### WHAT THE TASK ASKS
The answer must consist solely of the lines from the line with "Uncheck the 西文字体 checkbox" to the end of the data below, transcribed exactly and with no pictures.

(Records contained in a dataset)
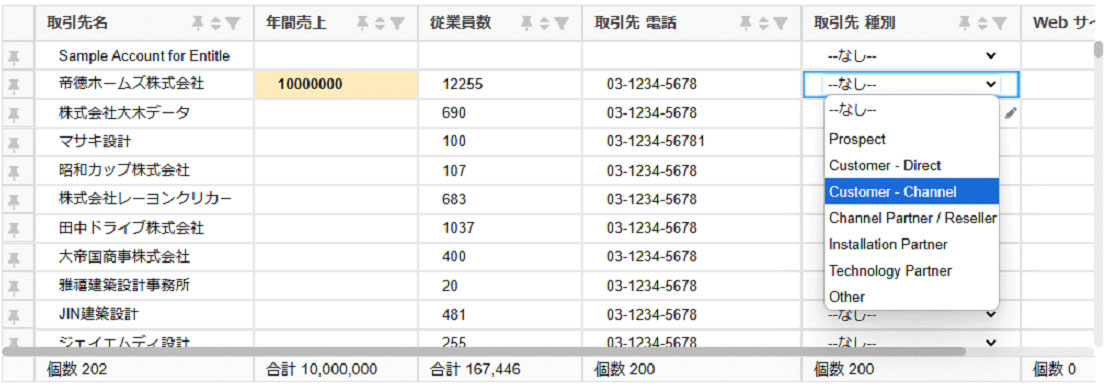
Task: Open the filter for the 年間売上 column
Action: pyautogui.click(x=397, y=23)
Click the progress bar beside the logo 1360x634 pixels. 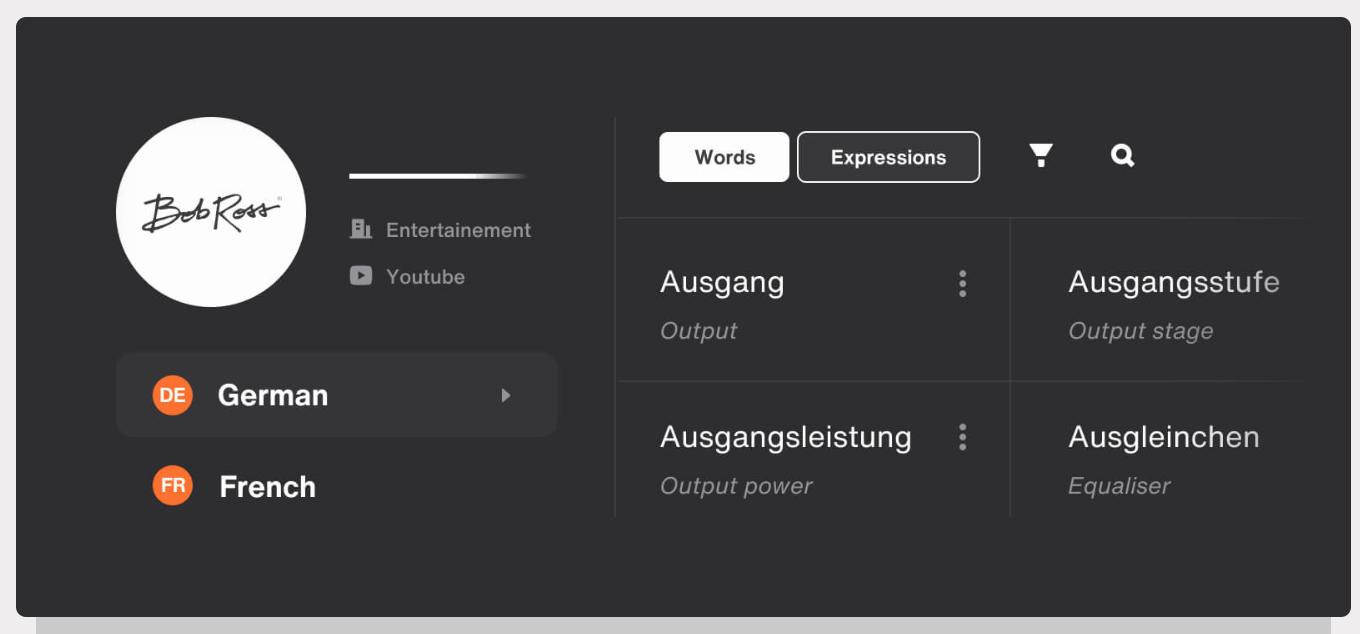pyautogui.click(x=437, y=176)
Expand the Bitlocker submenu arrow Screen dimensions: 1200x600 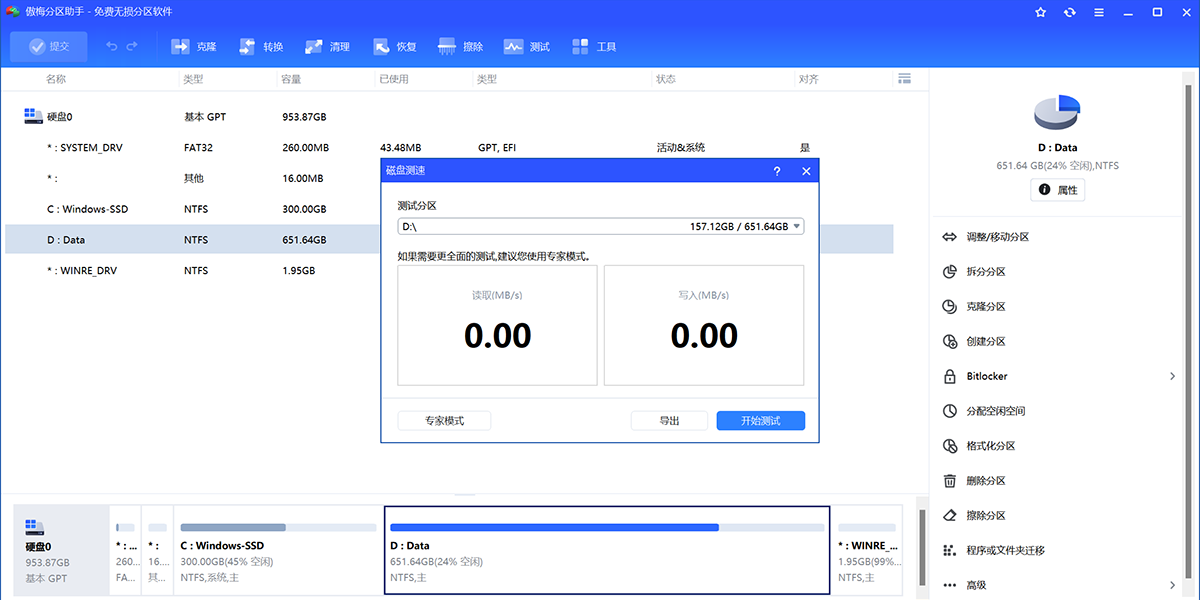(1172, 376)
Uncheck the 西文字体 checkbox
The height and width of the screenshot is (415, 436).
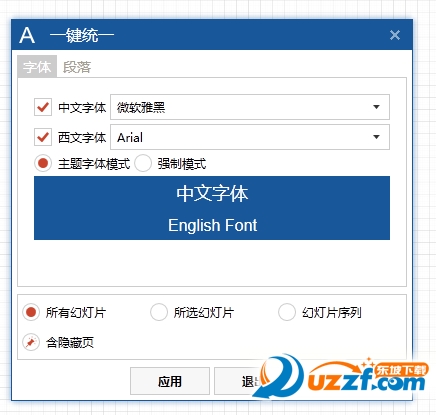tap(43, 137)
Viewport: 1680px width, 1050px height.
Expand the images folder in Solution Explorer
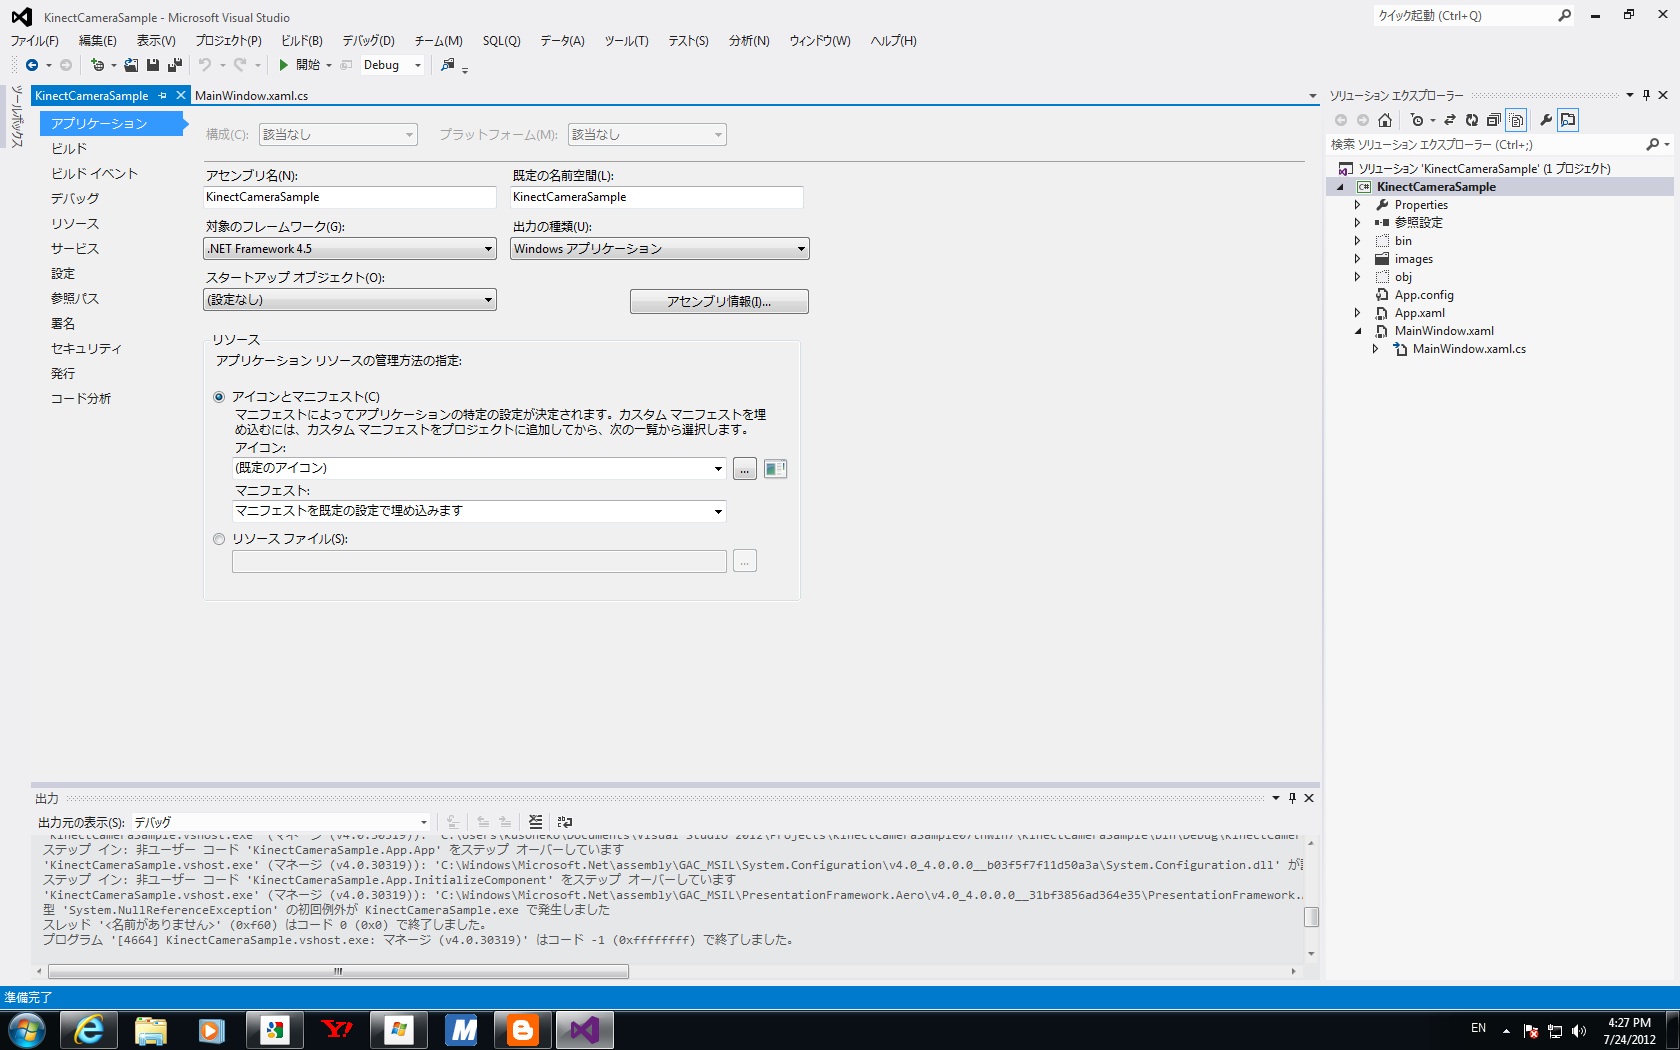click(x=1357, y=259)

### RESPONSE AREA
Uncheck the 西文字体 checkbox
The height and width of the screenshot is (415, 436).
tap(43, 137)
Viewport: 1680px width, 1050px height.
Expand the images folder in Solution Explorer
click(x=1357, y=259)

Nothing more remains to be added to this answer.